Academics

Grover earns Frisbey International Student Award

Using an Erickson Discovery Grant, Nakul Grover traveled to Bangladesh to research Muslim refugees displaced by turmoil in Myanmar. 

Nakul Grover Credit: Photo provided/Alex YuanAll Rights Reserved.

His work, which began in 2018, led to a book on the plight of the Rohingya people living in camps that he calls “the most severe form of ethnic cleansing” seen since the Holocaust. The book is titled “The Goddess of Peacocks.”

It earned Grover, now a senior dual majoring in chemical engineering and English in the integrated BA + MA program, the 2020 Ardeth and Norman Frisbey International Student Award for undergraduates. 

The award recognizes undergraduate students who have contributed significantly to furthering international understanding. The student’s contributions could consist of academic, athletic or extracurricular campus activity and/or community involvement in school or civic group programs or service projects.

A nominator said Grover’s book is the definitive refugee story that includes key players from India, Myanmar and the United States. 

“Grover constructed a brilliant collection of short stories, each of which takes up a different character’s narrative thread,” a nominator said. “He developed this thesis further — by more than a hundred pages — for his master’s thesis. He struck at the heart of characters, giving each a role to play: the exploiter, the ignorer, and the one who is desperate, the one defeated. How better to understand the crisis of a people than to delve into their most intimate aspirations?”

The thesis earned Grover the Center of Global Studies Thesis Prize.

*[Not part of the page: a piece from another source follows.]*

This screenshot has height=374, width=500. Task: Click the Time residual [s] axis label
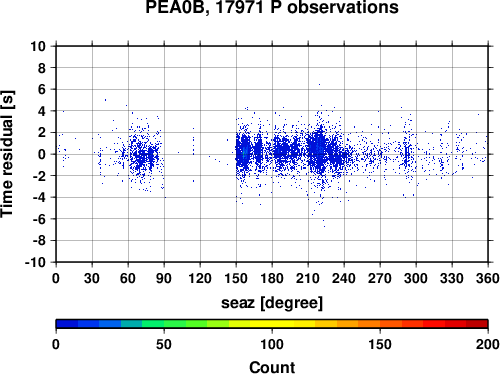[7, 154]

Grover was also nominated for his three-year commitment to the Presidential Leadership Academy, which is designed to give undergraduate students the leadership fundamentals needed to thrive in an environment in which multiple dimensions of an issue are explored, diverse viewpoints are welcomed and heard and a fully informed and respectful discourse ensues that leads to sound action. 

In addition to serving on the Presidential Leadership Academy, Grover is a Schreyer Scholar and Paterno Fellow.